An exploitable privilege escalation vulnerability exists in the Clean My Mac X, version 4.04, helper service due to improper input validation. A user with local access can use this vulnerability to modify the file system as root. An attacker would need local access to the machine for a successful exploit.

Tested Versions

Clean My Mac X 4.04

Product URLs

https://macpaw.com/cleanmymac

CVSSv3 Score

7.1 - CVSS:3.0/AV:L/AC:L/PR:N/UI:N/S:C/C:N/I:H/A:N

CWE

CWE-19: Improper Input Validation

Details

Clean My Mac X is an all in one Mac cleaning tool. The application is able to scan through system and user directories looking for unused and leftover files and applications. The applications also markets ability to help detect and prevent viruses and malware on OS X. To get all of this work done they utilize a privilege helper tool running as root. This allows the application to remove and modify system files.

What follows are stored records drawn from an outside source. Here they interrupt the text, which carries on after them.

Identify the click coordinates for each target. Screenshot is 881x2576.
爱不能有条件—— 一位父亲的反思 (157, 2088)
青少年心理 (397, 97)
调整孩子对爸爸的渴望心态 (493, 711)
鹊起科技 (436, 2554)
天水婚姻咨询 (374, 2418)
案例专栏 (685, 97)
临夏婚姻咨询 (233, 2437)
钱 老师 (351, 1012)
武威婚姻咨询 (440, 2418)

The vulnerability arises in removeASL functionality of the helper protocol. The code for this function is shown below:

  v5 = objc_retain(a3);
  if ( !+[CMLaunchdManager stopAgentWithLabel:](                                       [0]
          &OBJC_CLASS___CMLaunchdManager,
          "stopAgentWithLabel:",
          CFSTR("com.apple.syslogd"),
          v4) )
  {
    v11 = "Failed to stop com.apple.syslogd";
    goto LABEL_11;
  }
  if ( !+[CMLaunchdManager stopAgentWithLabel:](                                        [1]
          &OBJC_CLASS___CMLaunchdManager,
          "stopAgentWithLabel:",
          CFSTR("com.apple.aslmanager")) )
  {
    v11 = "Failed to stop com.apple.aslmanager";
    goto LABEL_11;
  }
  v6 = objc_msgSend(&OBJC_CLASS___NSFileManager, "defaultManager");
  v7 = objc_retainAutoreleasedReturnValue(v6);
  v8 = objc_msgSend(v7, "removeContentsOfDirectoryAtPath:", CFSTR("/var/log/asl"));      [2]
  objc_release(v7);

At location [0], the process calls out and stops the system daemon for logging and at location [1], does the same thing for Apple System Log facility. As both of these are root daemons this creates a privilege issue. At location [2] all logs stored by the Apple System Log facility are then deleted crossing another privilege boundary as all these logs are protected by root. There is no validation of the calling application thus any application is able to access this function. This crosses a privilege boundary allowing non-root users to delete privileged information about a package.

Exploit Proof of Concept

Included with this advisory is an Xcode project as well as a Python script. The Python script needs an administrator password to set up some root files on the system to demonstrate the vulnerabilities. The Xcode project contains the proof of concept.

Timeline

2018-11-20 - Vendor Disclosure
2018-12-27 - Vendor Patched
2019-01-02 - Public Release

Credit

Discovered by Tyler Bohan of Cisco Talos.